DW: I always wanted to be a marine biologist as a kid. So I went to university and studied marine biology, and oceanography and worked with turtles. But then I realised I didn’t want to be an academic, so I thought about converting to environmental law. Then I was told I would either be working for free, or I’d be working for the people that I was trying to work against – basically defending oil giants.
A bit disillusioned, I ended up moving back to London and managing a shop. All the while I was spending time in Cornwall with my boyfriend at the time – I loved being by the coast and realised I really just wanted to live by the sea. It has always been such a special and important place for me. So I found work at a restaurant here in Cornwall and I was put on a WSET course by my employer. And I loved it.
I knew that’s what I wanted to focus on. Wine! There is science behind wine, so I could pick up my science background. And it brings in all these other wonderful things like people, culture and history. What an amazing kind of lens to view the world with.
NDT: How did you turn a wine interest into this career you love today?
DW: I would save up all my tips for WSET courses and to go on trips to wine regions. My best memories from those trips were experiences like buying wine at a winery, taking it down to the beach, and enjoying it with amazing food by the sea. Or dangling my feet off the side of a quay, or having a picnic in a field with good wine. These were beautiful moments of having wine outside.
So I started Wild Wine Club to recreate that feeling, to show people the magic of drinking wine outside, in the wild. Today Cornwall’s food scene is much more diverse, but at the time in the early 2010s, there weren’t many opportunities for people in their 20s to enjoy wine. It still felt a bit stuffy. I wanted to create an informal, inclusive place to enjoy this agricultural product that comes from the land, on the land.
But people wanted to learn more! So that’s how Wild Wine School began, where I design and deliver specialist training courses about wine.

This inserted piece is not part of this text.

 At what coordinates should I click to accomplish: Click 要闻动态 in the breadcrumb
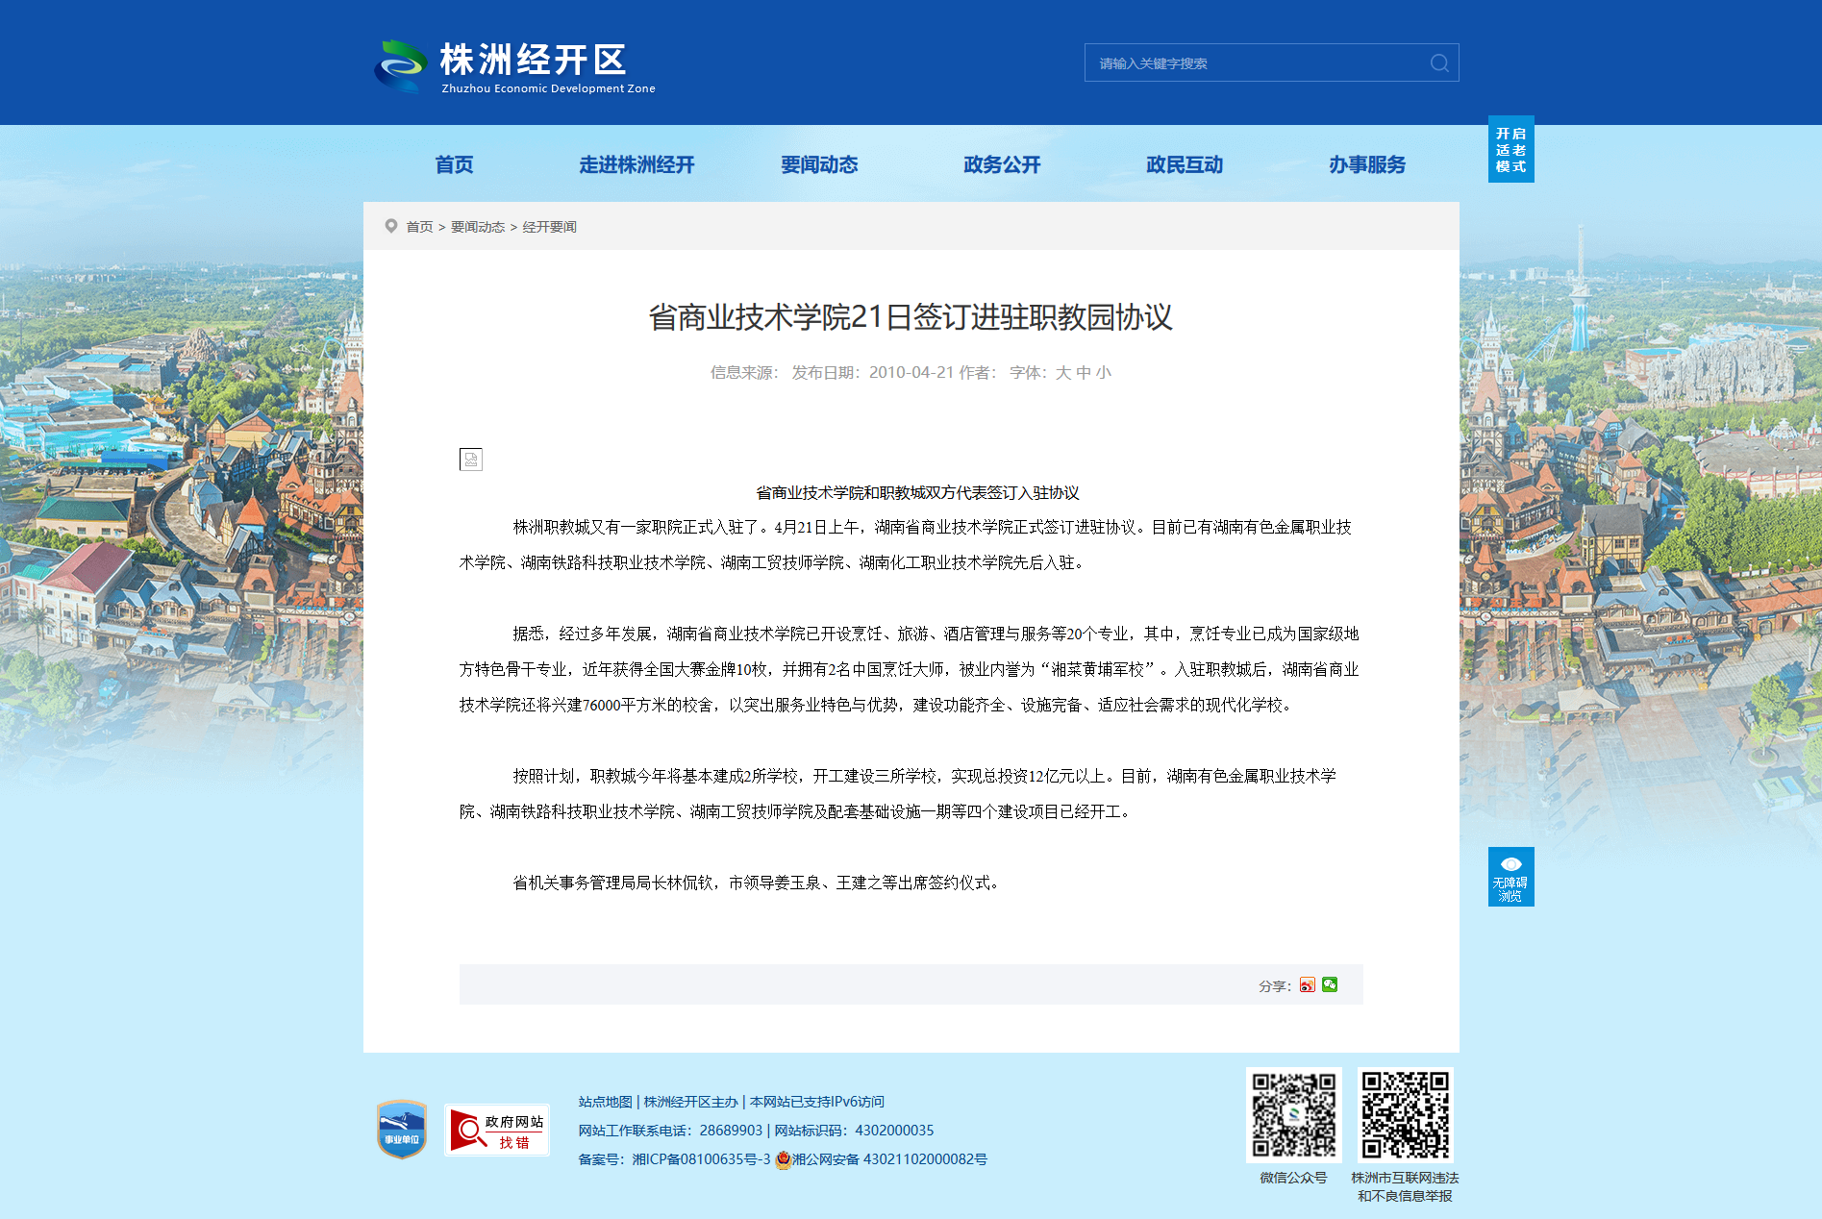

NDT: What led you to explore the option of sailing wine to the UK?
DW: The climate emergency is now, right. I’ve always been passionate about showcasing winemakers I know are working in sustainable ways in the vineyards and wineries, that’s why Wild Wine School specializes in educating people about sustainable viticulture, and more minimal intervention winemaking. But there’s also the huge aspect of transport!
While English wines are gaining popularity, some of my favourites are from the European continent, or further. So, I had this dream of bringing wine to the UK by sailboat.
So I approached Alex [Geldenhuys] and within a couple of conversations, it became quite apparent that the kind of skill sets that we had were really complimentary. Alex has the boats sussed and I have relationships with like-minded hospitality businesses.
NDT: What is a challenge you’re currently working through?
DW: The modern sail cargo industry is in its infancy, and that’s a challenge. I could pick up the phone right now to any number of restaurants and retailers in the UK and they would say, “Yes, please, we would love some wine to come in by sailboat” but we just can’t meet that demand, yet. We still have a limited capacity.
I’m so excited to get the “wine by sail” opportunity out there to restaurants, shops and bars. And I know that people want it! We’ve just got to work slowly to do a good job. We actually have a responsibility to do a good job so that retailers and customers trust emerging industries and experimental approaches to business like New Dawn Traders.
NDT: How does sail cargo fit into the future of Wild Wine School and your work in wine?
DW: Many different ways. Wine tourism generally involves flying and I want to encourage people to take boats to wine regions. It’d be amazing to create a boat tour from the UK to maybe get off in Bilbao, San Sebastian. I mean, how great would it be to explore the wine regions of Spain and Portugal without flying?
Another idea is to backload some of the UK’s amazing fine ciders and export them to Portugal on the ships, once the ships have unloaded European cargo in the UK.
NDT: Where are you most content?
DW: In nature, away from technology.